Arrington, too, has had her struggles. “I initially met my paternal grandmother when I was 14 and she asked me if she could give my phone number to my dad. I was a freshman in high school. My mom had just died and I was living with my other grandmother and my two younger brothers. I said, ‘okay,’ and not long after that my dad got in touch with me. I started listening to him. He has this great sense of humor which helped us to bond.”

Calls from jail, however, were costly and, consequently, infrequent. Instead, the two exchanged letters. “For the next three or four years, we wrote back and forth and my dad would draw me pictures,” she recalls. They finally met in person when Arrington was 16.

Tony Arrington now lives with family in North Carolina, not far from Elon University where Yasmine attends school. The two are in regular touch.

Still, Arrington admits that she sometimes gets overwhelmed by the enormity of the tasks she’s undertaken: Getting to know her dad, running a growing nonprofit organization, finishing college, and making plans for her future and the future of ScholarCHIPS.

For a moment, she sounds exhausted.

At the same time, Arrington is not someone who is easily deterred and after just a few minutes in her company it’s obvious that she thinks big.
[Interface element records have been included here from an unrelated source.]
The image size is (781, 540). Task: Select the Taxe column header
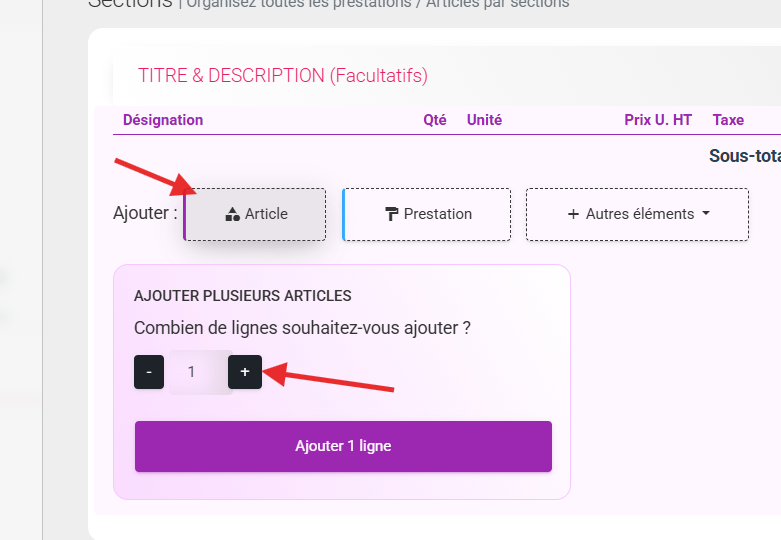point(728,120)

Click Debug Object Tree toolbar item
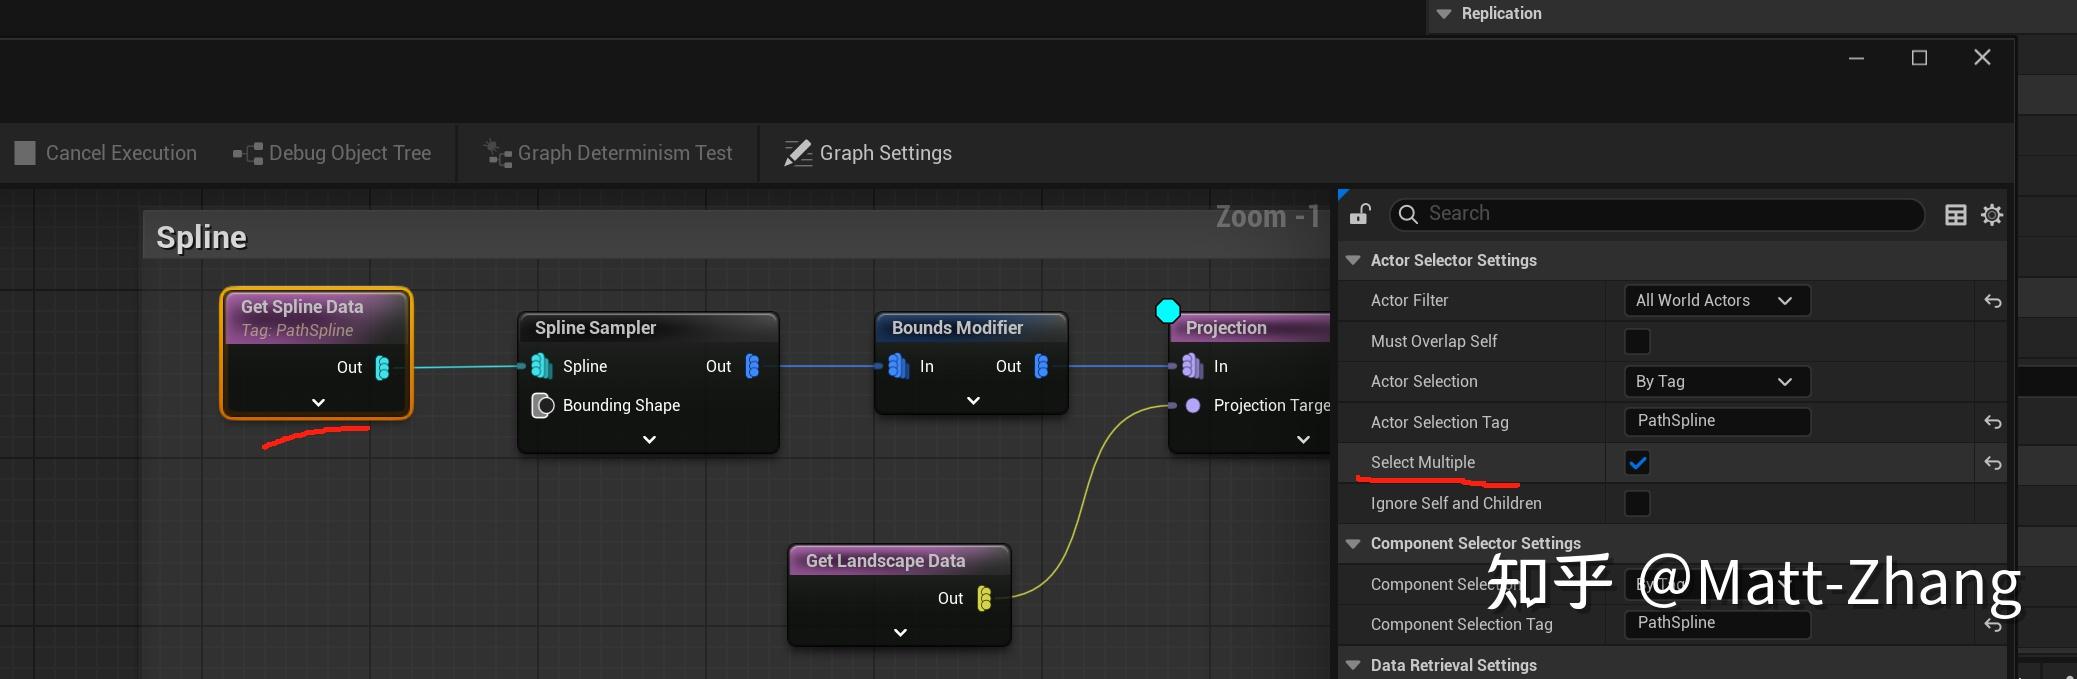tap(332, 153)
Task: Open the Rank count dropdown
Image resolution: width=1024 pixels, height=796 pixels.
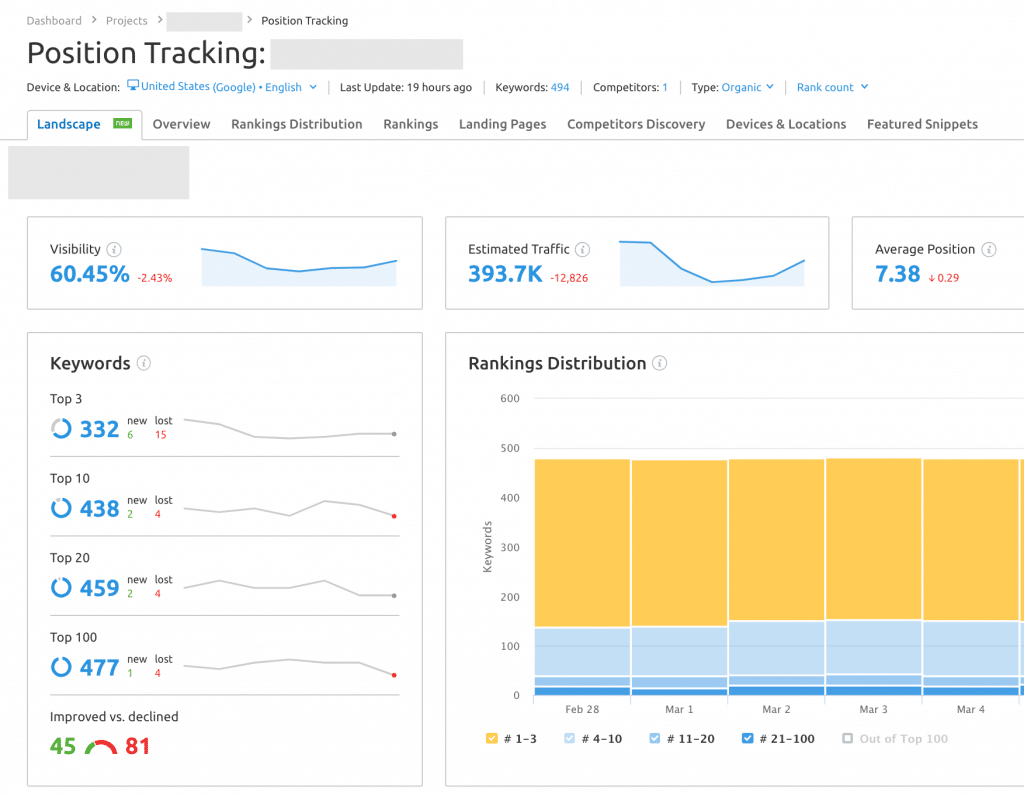Action: click(832, 87)
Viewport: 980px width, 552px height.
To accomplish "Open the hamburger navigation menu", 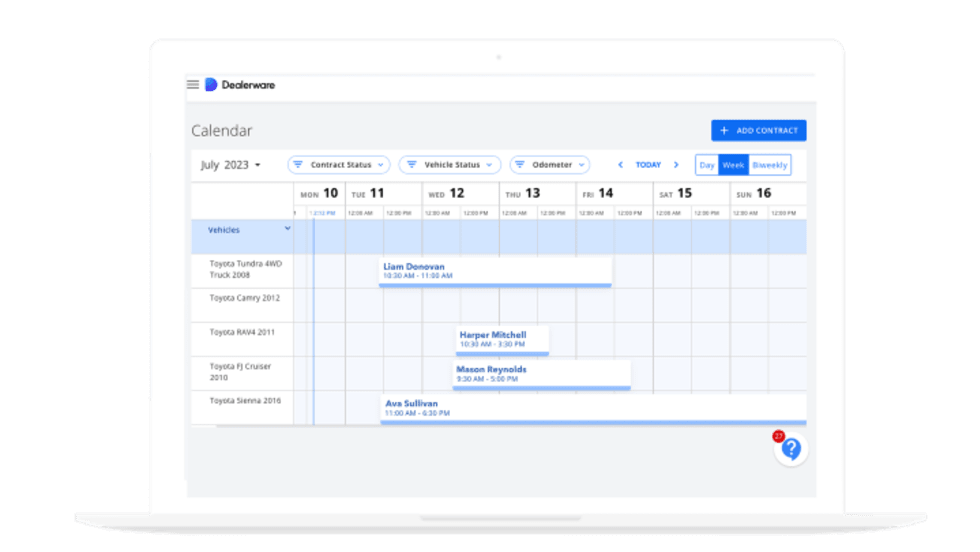I will 193,85.
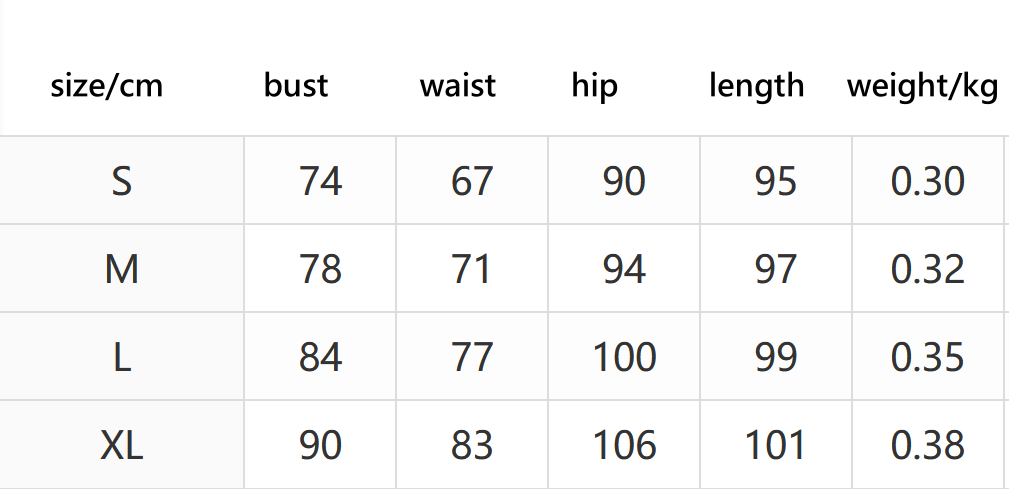1009x492 pixels.
Task: Click the S size row label
Action: point(122,181)
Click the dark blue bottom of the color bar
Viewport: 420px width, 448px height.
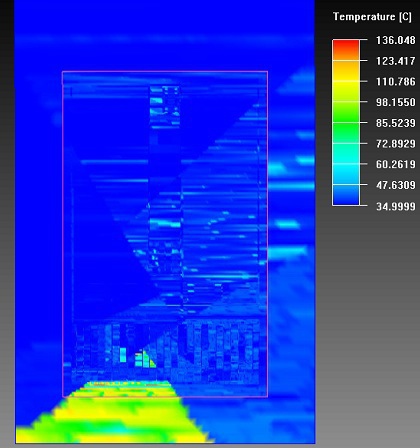tap(346, 197)
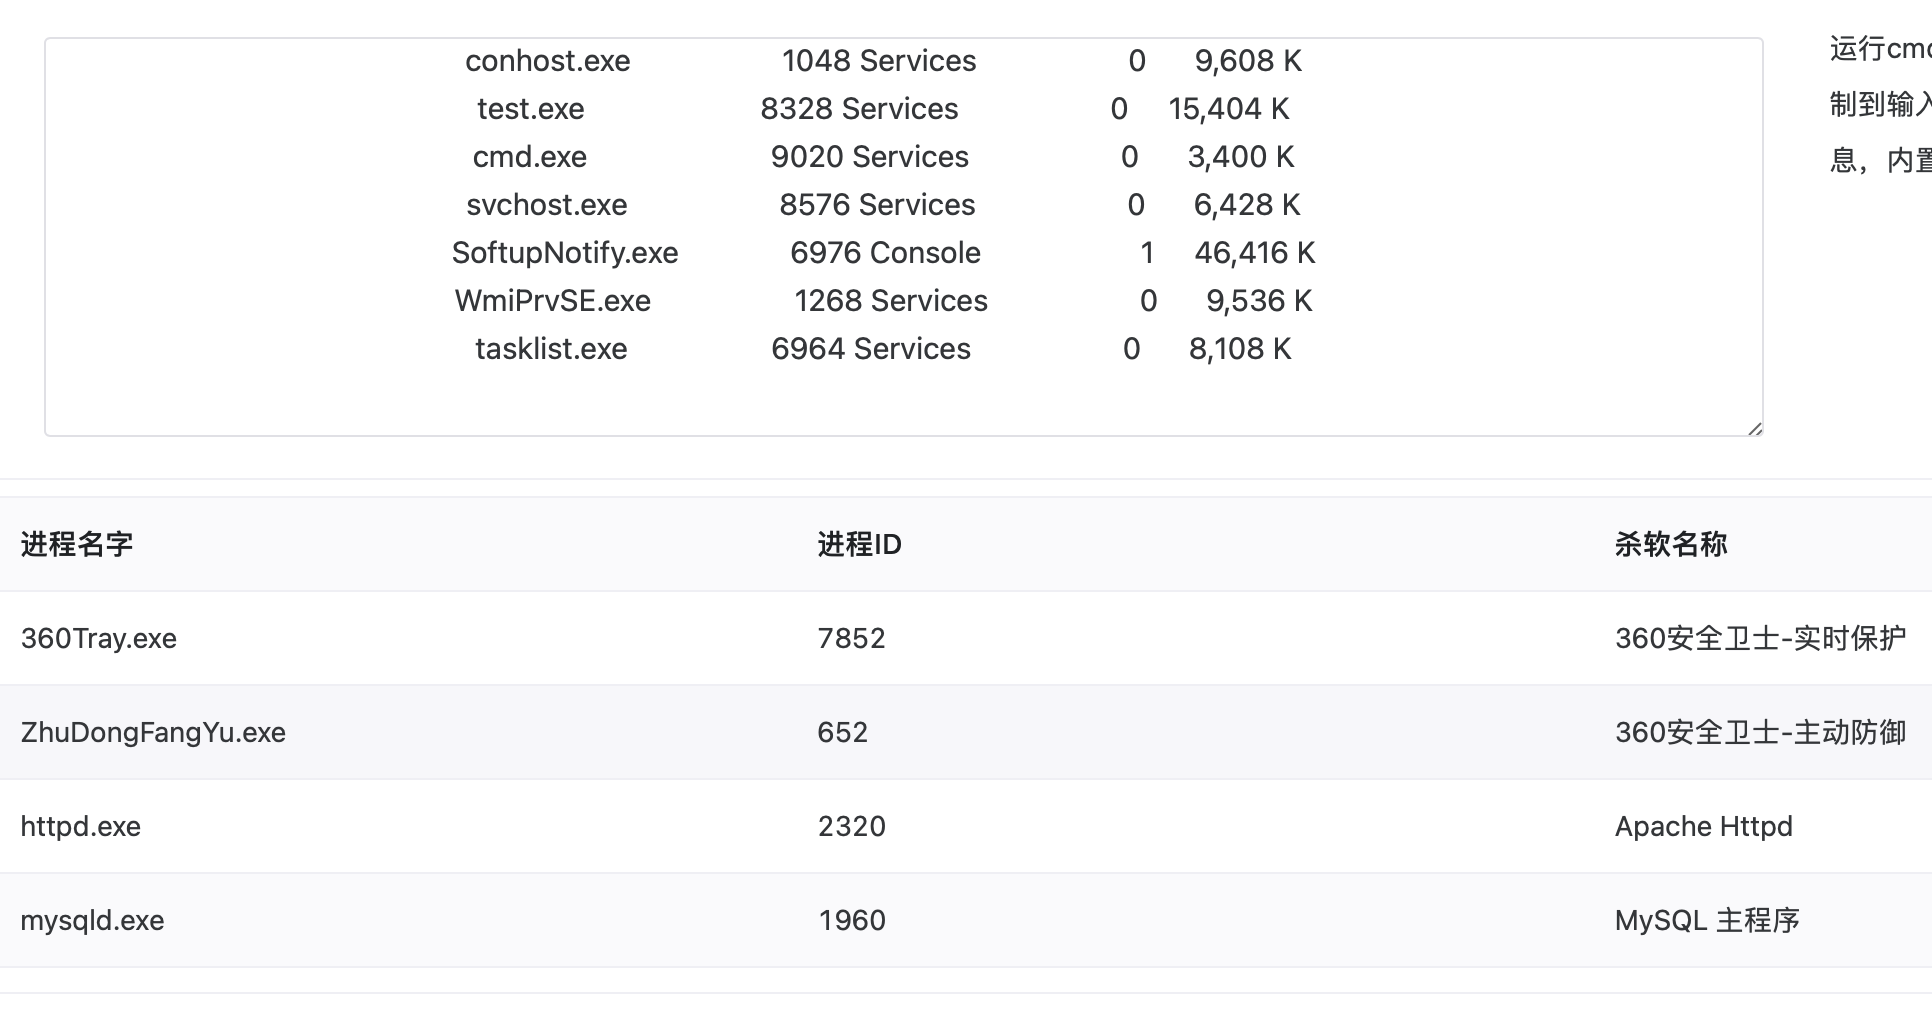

Her immediate personal goal? After graduating from Elon in June 2015, she hopes to enroll in a graduate program in divinity.

And ScholarCHIPS?

“I want ScholarCHIPS to become a national organization that will be able to service students and young people in every state who have at least one parent inside,” Arrington said. “I envision having an actual office building with space for after-school tutoring, where older students can help younger students with SAT and ACT prep, college applications and financial aid forms. I would like to see if we can organize trips to prison to make it easier for children to see their parents. And I believe there is room for advocacy, for ScholarCHIPS to have a voice in policy making.”

Right now, though, she has papers to write and exams to study for. But before we end our phone interview she wants me to know that she credits God for the personal blessings she has received, from numerous awards and scholarships to an invitation to a White House panel on incarceration’s impact.